Solution Match Game: Top 10 IT Support Requirement Scenarios (Part 2)

Is your IT department dealing with a mixed bag of operational challenges that require a little strategic direction? Or maybe you just need some help defining what it is you’re looking for so you can find the missing pieces to the solution puzzle. Last week in Part 1, we listed the first five of 10 IT support requirement scenarios and some potential options. Here are five more:

6. Significant On-site Support Tasks

How much of the workload requires a physical presence and how much can be remotely resolved? Is there historical data available (i.e. monthly reports on service tickets) that can accurately distinguish between those activities? Typical On-site tasks would be hardware related such as Installs, Moves, Adds, Changes, provisioning and disposal services, otherwise known as lifecycle management of those assets (PCs, laptops, monitors, printers, and peripherals). The ideal solution is to place full time desktop support technicians on site who work in tandem with the service desk. Level 1 agents act as the first point of contact, escalating thoroughly triaged and documented service tickets to the technicians only when remote resolution is not possible. If the client has their own IT management team on site to verse desktop support, it’s entirely up to them if they want to staff internally or outsource those positions to an MSP.

7. Dispatched On-site Support

Some organizations inadvertently look for dispatched desktop support solutions to remotely resolvable problems. The combination of remote access tools and a knowledge base of thoroughly documented and easily replicated troubleshooting procedures expands the service desk’s remote resolution repertoire; however, as with the above examples there are instances where an on-site presence is unavoidable. Designating full time resources, either internal or outsourced, for those tasks and sending them from desktop to desktop within a single building or campus would be ideal assuming the workload justifies such a position. If those instances are few and far between along with the locations supported, a dispatch model is a tough nut to crack logistically. How feasible is it deploy a technician outside of a reasonable commute radius for a one-off hardware issue? MSPs can usually deliver dispatch support on an intermittent basis, but the response time could range from four hours to a couple of business days. And to crack that nut in an economically viable way, they may resort to contractors rather than keep vetted full time resources on the payroll until the next call. For less urgent desktop support matters, some organizations set them aside for a part-time, roving technician who visits at scheduled intervals. Kind of like an IT support timeshare, MSPs can schedule technicians to appear at a client’s location on a specific day of the week or month. So they can resolve those IT odds and ends or small projects that have stacked up since their last visit. As with on-call support, the internal solution would be to rotate full-time resources out of regular duties for those tasks.

8. Short Term, Long Term Projects

An exception to forgoing an internal staffing solution would be for clients looking for short-term or even long-term support for projects or simply need to augment a current service desk or desktop support team.
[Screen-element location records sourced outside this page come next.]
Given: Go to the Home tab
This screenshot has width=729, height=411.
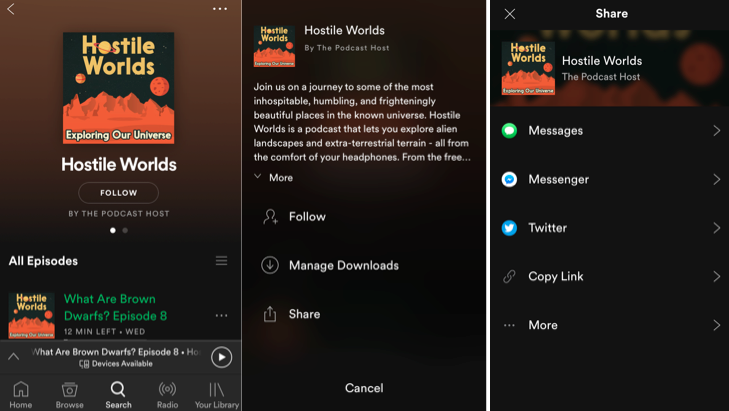Looking at the screenshot, I should (20, 394).
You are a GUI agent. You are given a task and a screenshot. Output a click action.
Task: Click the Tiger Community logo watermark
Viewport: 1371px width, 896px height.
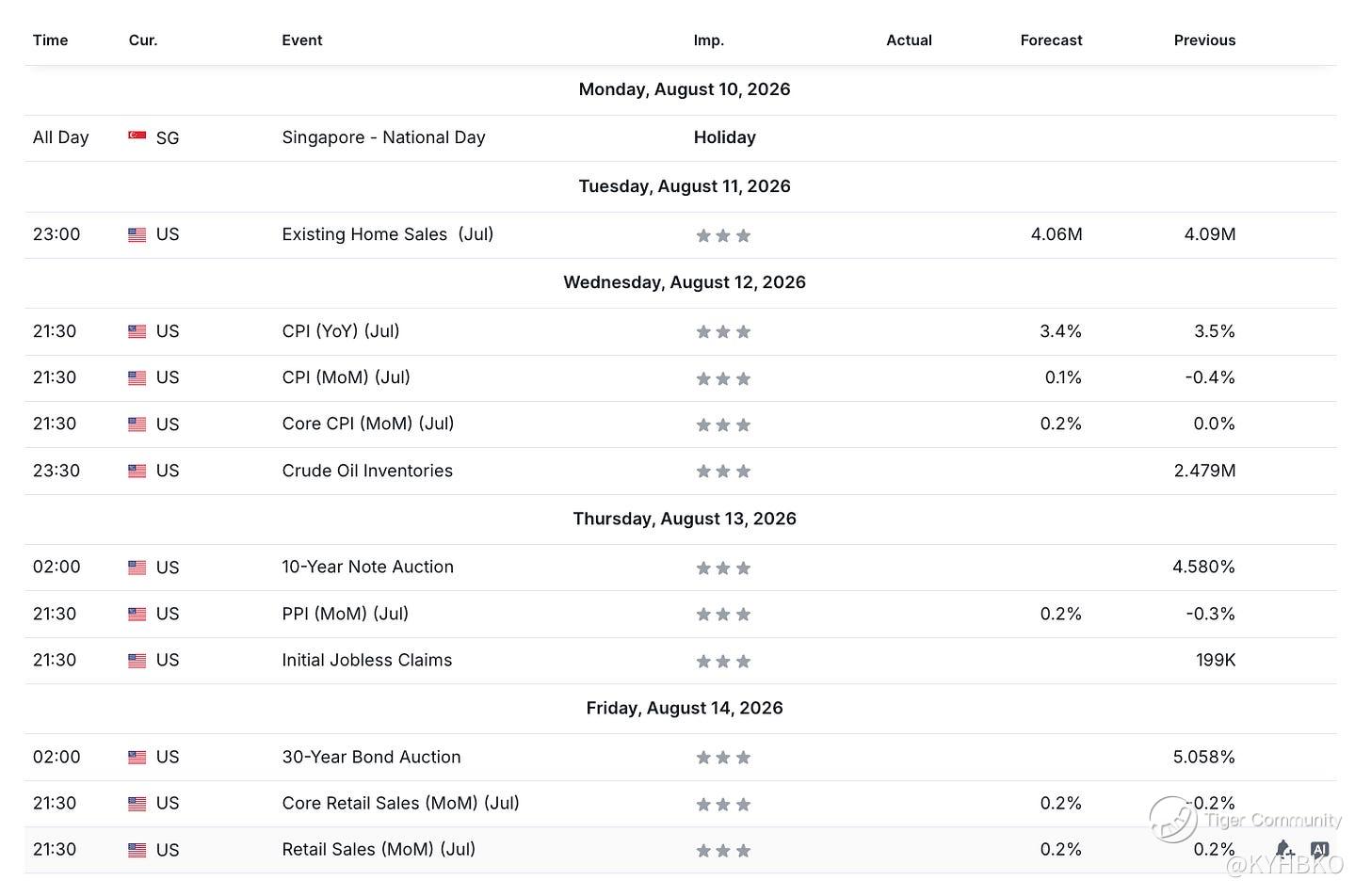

Whether it’s assisting with a companywide rollout or addressing the increased demand for support from end users adjusting to the transition, providing short-term or open-ended staffing is a logical solution. No matter what the position, clients who need short-term resources should consider outsourcing either to a staffing firm or an MSP instead of being the W-2 employer of record for rotating in and out FTEs as needed.

9. Shared or Dedicated Staffing?

Dedicated roles make the most sense where the support focus is narrow and deep; meaning there is a high recurrence of specific tasks (AD administration, asset management, or software provisioning, for example), but the technical expertise and procedural knowledge is geared towards more time consuming and complex resolutions. Shared service desk agents, on the other hand, are better inclined to handle a diverse list of support items for industry standard applications (MS Office products) commonly used by most clients. Dedicated staffing roles can be outsourced or can just as easily be delivered by internal IT departments since, by definition, those resources are dedicated to supporting their employer’s end users.

10. Process for Engaging Support

Is there a formal process for end users to contact the service desk or do they just tap their favorite tech on the shoulder or call their direct number? Ideally, end users request support through defined media channels such as phone, email, web form, reaching the next available agent in a first point of contact help desk or service desk. Informal contacts are fine in a small, single office environment, but as organizations grow and become more geographically dispersed they become less efficient. Technicians doing double duty of service desk and desktop support tasks are in constant interrupt mode and can’t focus on more strategic projects. Plus SLAs like Average Speed of Answer falls behind as they get pulled away from their phones. Establishing a streamlined workflow means IT directs all contacts through the service desk first where all incidents are either resolved and closed or filtered through an escalation process to the desktop team only when a hands-on presence is required. Though this topic doesn’t necessarily play in to choice between an internal and outsourced solution, it does address where organizations want to be in terms of process efficiency going forward.